The Story of Ellis Island

For over 60 years, Ellis Island in New York was the primary point of entry for immigrants to the United States. At least 12 million new US citizens landed on Ellis Island, and it has been estimated that around 40 percent of all current Americans have at least one ancestor who passed through its halls.


The Registration Room at Ellis Island today

In pre-contact North America, the tiny island now known as “Ellis” was called Kioshk (“Gull Island”) by the Mohican natives who lived in the area. When the Dutch took over and settled Manhattan in the 1630’s, it was claimed by a farmer named Michael Paauw, who renamed it Oyster Island. By 1700, the island was the site where convicted pirates were hanged, earning it the name Gibbet Island.

During the Revolutionary War, it was bought by a New York city tavern-owner named Samuel Ellis. When he died in 1794, the US War Department purchased it, and the Army built a munitions storage facility and gun battery there called Fort Gibson, which served during the War of 1812 and the Civil War. After the end of the the Civil War in 1865, Ellis Island was abandoned.

The first major wave of immigration from Europe to the US was in the 1850’s, after the Irish potato famine, and after the Homestead Act of 1862 provided free land to people who were willing to settle in the West. During this time, immigration was administrated by the states, and New York’s primary point of entry was at Castle Garden, near present-day Battery Park.

By 1890, immigrants began arriving from Germany, Italy, and eastern Europe. The Federal Government assumed control over immigration policy, and began construction of a facility at Ellis Island to process the new arrivals, which officially opened on January 1, 1892. The first immigrant to enter the US at Ellis Island, a 15-year-old Irish girl named Annie Moore, was ceremonially presented with a $10 gold piece. Only third class passengers from Europe were required to pass through Ellis Island; first and second class passengers were processed aboard ship on the way over.

The American manufacturing economy needed large numbers of cheap workers, and the steady stream of immigrants arriving at Ellis Island provided them. US law prevented the entry of “lunatics” and “idiots”, and also listed over 60 diseases that were to be denied entry. “Anarchists” were banned; people who already had jobs waiting for them in the US were also sent back. Immigrants from Asia were entirely excluded. New arrivals at Ellis were given a physical inspection, a literacy test, and an interview. Immigrants with diseases were held in the medical ward until they were cured. In all, only about 2% of people entering Ellis Island were denied entry to the US and deported back to Europe.

By 1903, the stream of immigrants was reaching several thousand a day, and more room was needed. So the original island was expanded and two smaller islands were built, using sand that had been excavated during the construction of the New York City subway system. One of these new islands housed the hospital, and the other housed the psychiatric ward. In total, the Ellis Island facility grew from 3 acres to 27 acres.

When World War One broke out in 1914, immigration from Europe dropped sharply. The US Army assumed control of most of the island, converting it into a hospital for wounded troops and a detention center for anarchists, anti-war protesters and other radicals (most of whom were deported). By the end of the 1920’s, the US had passed new laws which restricted immigration, and Ellis Island fell into disuse. By 1950, the Coast Guard had taken over most of the island, and in 1954 the immigration center was officially closed and abandoned.

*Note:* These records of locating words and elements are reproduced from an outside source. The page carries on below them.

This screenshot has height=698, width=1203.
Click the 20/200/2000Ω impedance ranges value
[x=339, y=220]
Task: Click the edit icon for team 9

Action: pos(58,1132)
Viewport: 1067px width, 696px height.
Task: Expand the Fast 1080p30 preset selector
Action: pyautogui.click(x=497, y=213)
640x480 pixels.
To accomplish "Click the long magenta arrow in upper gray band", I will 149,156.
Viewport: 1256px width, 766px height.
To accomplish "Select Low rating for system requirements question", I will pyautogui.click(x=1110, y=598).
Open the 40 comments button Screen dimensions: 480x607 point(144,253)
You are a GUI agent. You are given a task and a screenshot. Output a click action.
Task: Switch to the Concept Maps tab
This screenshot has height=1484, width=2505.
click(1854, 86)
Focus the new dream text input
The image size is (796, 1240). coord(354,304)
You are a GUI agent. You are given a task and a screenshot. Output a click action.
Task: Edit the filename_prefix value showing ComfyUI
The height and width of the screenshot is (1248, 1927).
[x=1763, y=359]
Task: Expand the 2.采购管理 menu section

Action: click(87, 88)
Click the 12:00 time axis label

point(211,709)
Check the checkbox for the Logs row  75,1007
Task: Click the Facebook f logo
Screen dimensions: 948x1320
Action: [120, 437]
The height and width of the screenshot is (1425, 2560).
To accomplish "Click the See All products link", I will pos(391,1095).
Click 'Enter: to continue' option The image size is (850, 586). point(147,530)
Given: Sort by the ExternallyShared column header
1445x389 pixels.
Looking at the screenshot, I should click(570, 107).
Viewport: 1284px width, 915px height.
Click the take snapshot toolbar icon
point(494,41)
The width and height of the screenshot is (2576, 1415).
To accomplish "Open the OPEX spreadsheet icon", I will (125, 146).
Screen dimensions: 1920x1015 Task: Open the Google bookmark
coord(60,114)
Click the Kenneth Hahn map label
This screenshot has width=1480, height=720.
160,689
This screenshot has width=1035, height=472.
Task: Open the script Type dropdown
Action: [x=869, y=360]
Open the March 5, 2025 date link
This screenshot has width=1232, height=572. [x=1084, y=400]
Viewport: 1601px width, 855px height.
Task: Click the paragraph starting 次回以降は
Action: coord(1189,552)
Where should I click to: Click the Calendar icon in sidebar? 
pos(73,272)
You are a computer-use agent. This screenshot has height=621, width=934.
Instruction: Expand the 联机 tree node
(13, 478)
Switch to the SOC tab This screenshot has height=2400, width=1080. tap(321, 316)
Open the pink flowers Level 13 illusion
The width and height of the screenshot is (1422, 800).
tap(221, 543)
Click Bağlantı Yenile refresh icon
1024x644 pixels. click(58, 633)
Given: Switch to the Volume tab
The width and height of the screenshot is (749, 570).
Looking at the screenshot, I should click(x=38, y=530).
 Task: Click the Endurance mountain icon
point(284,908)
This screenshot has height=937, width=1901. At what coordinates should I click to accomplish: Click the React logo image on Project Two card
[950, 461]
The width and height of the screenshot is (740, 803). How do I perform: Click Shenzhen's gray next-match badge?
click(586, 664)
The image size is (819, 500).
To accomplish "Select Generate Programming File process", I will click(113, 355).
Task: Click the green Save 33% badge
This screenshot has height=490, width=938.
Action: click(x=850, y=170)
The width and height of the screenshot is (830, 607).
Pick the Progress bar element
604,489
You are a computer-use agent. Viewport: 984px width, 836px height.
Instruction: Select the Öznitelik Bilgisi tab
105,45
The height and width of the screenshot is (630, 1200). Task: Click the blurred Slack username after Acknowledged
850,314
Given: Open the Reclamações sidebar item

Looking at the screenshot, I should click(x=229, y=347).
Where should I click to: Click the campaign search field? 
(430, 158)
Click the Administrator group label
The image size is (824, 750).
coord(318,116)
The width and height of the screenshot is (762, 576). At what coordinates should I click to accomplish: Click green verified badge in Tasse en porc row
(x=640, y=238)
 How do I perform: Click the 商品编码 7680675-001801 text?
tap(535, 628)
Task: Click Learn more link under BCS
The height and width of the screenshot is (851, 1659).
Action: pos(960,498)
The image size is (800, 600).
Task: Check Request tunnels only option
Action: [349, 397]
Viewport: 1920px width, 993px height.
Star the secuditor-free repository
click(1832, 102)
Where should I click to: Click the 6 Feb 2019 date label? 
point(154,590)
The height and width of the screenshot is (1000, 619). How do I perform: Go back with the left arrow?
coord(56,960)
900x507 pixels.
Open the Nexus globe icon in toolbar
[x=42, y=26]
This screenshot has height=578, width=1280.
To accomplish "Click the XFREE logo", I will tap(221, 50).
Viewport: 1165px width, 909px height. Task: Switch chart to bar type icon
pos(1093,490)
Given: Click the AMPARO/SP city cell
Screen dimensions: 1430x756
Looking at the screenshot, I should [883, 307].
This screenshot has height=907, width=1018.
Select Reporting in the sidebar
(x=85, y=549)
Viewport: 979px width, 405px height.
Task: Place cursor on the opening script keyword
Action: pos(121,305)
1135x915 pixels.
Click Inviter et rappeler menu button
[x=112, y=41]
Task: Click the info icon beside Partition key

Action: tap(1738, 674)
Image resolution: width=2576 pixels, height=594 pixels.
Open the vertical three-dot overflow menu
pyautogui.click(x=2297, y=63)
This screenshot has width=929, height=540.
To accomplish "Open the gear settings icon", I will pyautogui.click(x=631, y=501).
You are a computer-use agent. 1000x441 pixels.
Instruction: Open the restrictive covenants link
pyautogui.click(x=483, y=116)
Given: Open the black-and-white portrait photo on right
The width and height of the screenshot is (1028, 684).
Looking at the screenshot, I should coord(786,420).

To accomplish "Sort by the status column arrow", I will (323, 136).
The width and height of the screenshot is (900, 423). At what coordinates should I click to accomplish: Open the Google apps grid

In 1976, the immigration center was refurbished and opened to the public as part of the Statue of Liberty National Monument, under the jurisdiction of the National Park Service. During the 1980s money was raised through private donations to once again reconstruct the buildings, and in 1990 the Ellis Island Immigration Museum was opened to the public. (This provoked a court battle, since much of the new land area on the three islands fell across the border into New Jersey waters; in 1998, the Supreme Court ruled that New York held title to the original three acres, which included the Museum, and New Jersey held title to the artificial islands and the landfill area.)

Today, over a million people a year visit the Ellis Island site.


3 thoughts on “The Story of Ellis Island”

  1. “… people who already had jobs waiting for them in the US were also sent back.”

    I wonder why this would be. Today it is the exact opposite – just about the only way for an immigrant to get in is if he has a job waiting.

    1. It was to prevent unscrupulous employers from importing workers for a fee, then putting them under slavery conditions of “indentured servitude” until they paid off the costs of their passage. Ironically, that scam is very common in the US today, particularly with illegal immigrants.

  2. P would assume that if the immigrants knew they would be deported, they would then simply not reveal that they have a job waiting for them. Probably a very difficult kind of thing to control.